Nothing but the records, repeated exactly, should form the response.

Items listed in a dataset:
___
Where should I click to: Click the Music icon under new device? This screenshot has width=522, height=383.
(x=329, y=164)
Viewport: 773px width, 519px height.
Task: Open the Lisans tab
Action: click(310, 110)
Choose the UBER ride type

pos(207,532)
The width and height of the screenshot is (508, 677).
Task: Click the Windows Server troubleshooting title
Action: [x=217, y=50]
___
**Exercise solution**
Where should I click to: Click the Music icon under new device? This screenshot has width=522, height=383.
(x=329, y=164)
Viewport: 773px width, 519px height.
Task: Open the Lisans tab
Action: click(310, 110)
Choose the UBER ride type

pos(207,532)
The width and height of the screenshot is (508, 677).
Task: Click the Windows Server troubleshooting title
Action: [x=217, y=50]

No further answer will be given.